▸ **TEKS KUTIPAN**:
_ _ _ _ _ _ _

PENYEBAB DISKRIMINASI TERHADAP BURAKUMIN TERPELIHARA KOSEKI
Adalah
registri keluarga Jepang. Hukum Jepang mengharuskan semua rumah tangga
Jepang untuk melaporkan kelahiran, pengakuan dari ayah, adopsi, gangguan
dari adopsi, kematian, perkimpoian dan perceraian warga Jepang ke
otoritas lokal mereka, yang mengkompilasi catatan tersebut mencakup
semua warga negara Jepang dalam yurisdiksi mereka. Pernikahan, adopsi
dan pengakuan dari ayah menjadi hukum yang efektif hanya bila peristiwa
tersebut dicatat di koseki tersebut. Kelahiran dan kematian secara hukum
menjadi efektif karena terjadi, tetapi peristiwa tersebut harus
diajukan oleh anggota keluarga.
Nah
dalam Koseki ini tercantum juga asal usul warga negara hingga ke jaman
feodal dulu. Sehingga setiap orang bisa dirunut berasal dari garis
keturunan kasta apa sebenarnya. Hukum Jepang sekarang melarang orang
selain empunya dan pemerintah untuk mengakses data ini.

_ _ _ _ _ _ _

▸ **DAFTAR DATA**:
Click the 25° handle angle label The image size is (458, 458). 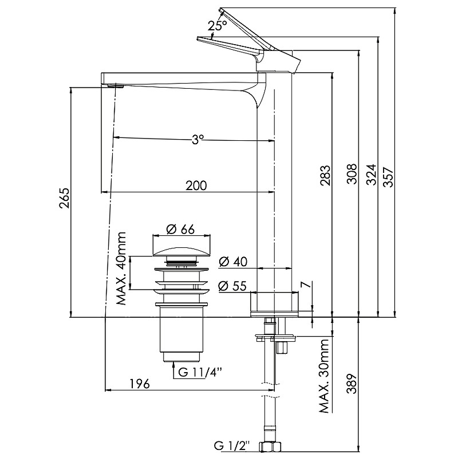(218, 26)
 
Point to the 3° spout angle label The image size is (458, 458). (197, 139)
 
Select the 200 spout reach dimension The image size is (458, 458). (196, 185)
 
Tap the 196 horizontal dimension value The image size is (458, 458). (140, 384)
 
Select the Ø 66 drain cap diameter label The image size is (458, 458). (181, 229)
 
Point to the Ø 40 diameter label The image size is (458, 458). (232, 262)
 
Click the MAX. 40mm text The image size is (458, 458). (121, 269)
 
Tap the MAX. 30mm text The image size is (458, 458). (326, 375)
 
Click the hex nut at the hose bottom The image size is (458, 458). (268, 447)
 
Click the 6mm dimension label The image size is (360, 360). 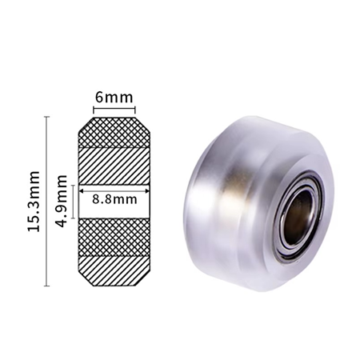[x=114, y=98]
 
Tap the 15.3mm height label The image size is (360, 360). [x=34, y=202]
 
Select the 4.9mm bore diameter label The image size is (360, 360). [x=62, y=201]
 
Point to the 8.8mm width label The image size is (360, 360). [x=114, y=199]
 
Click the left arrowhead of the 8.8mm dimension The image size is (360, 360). [x=82, y=191]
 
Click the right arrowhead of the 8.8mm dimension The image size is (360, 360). [x=147, y=191]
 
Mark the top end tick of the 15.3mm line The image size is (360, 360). [x=47, y=117]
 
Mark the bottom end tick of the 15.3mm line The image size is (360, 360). [x=47, y=286]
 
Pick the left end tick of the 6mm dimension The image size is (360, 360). [x=94, y=110]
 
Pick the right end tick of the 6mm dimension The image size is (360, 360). [x=135, y=110]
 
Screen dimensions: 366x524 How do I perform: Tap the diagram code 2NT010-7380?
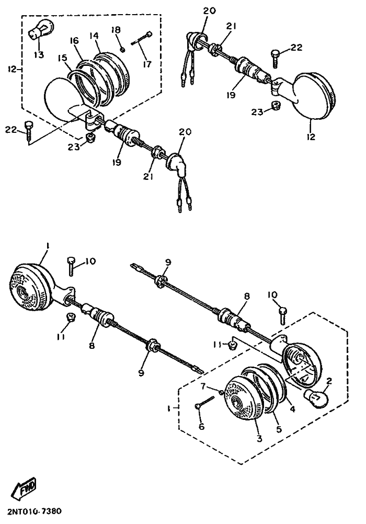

_ _ _ _ _ _ _

▸ **PETUNJUK LATIHAN**:
1 – Menurut teks tentang koseki, kapan pernikahan, adopsi, dan pengakuan dari ayah menjadi hukum yang efektif?
2 – Tuliskan lanjutan teks tentang koseki, dimulai setelah kalimat terakhirnya.
Data tersebut merupakan bahan tersendiri yang tidak berkaitan dengan teks.

▸ **JAWABAN TIAP TUGAS**:
1 – Hanya bila peristiwa tersebut dicatat di koseki.

2 –
Ditahun
1975, sempat beredar daftar dalam buku Tokushu Buraku Chimei Soukan
(Daftar Komprehensif Nama Daerah Buraku) dan dijual dengan harga antara
5000 hingga 50000 yen. Pembelinya umunya kelaurga kolot dan
perusahaan-perusahaan. kabarnya termasuk perusahaan besar seperti
Toyota, Nissan, Honda dan Daihatsu. Sekarang sudah dilarang beredar.
Karena
penyelidikan melalui Kouseki dan Buku Tokushu tadi sudah dilarang,
sekarang kelaurga dan perusahaan yang masih kolot diam-diam menyewa jasa
penyelidikan asal-usul (walau ini juga kegiatan ilegal) dengan biaya
yang mahal demi menghindari memilih buraku menajdi menantu keluarga atau
pejabat perusahaan.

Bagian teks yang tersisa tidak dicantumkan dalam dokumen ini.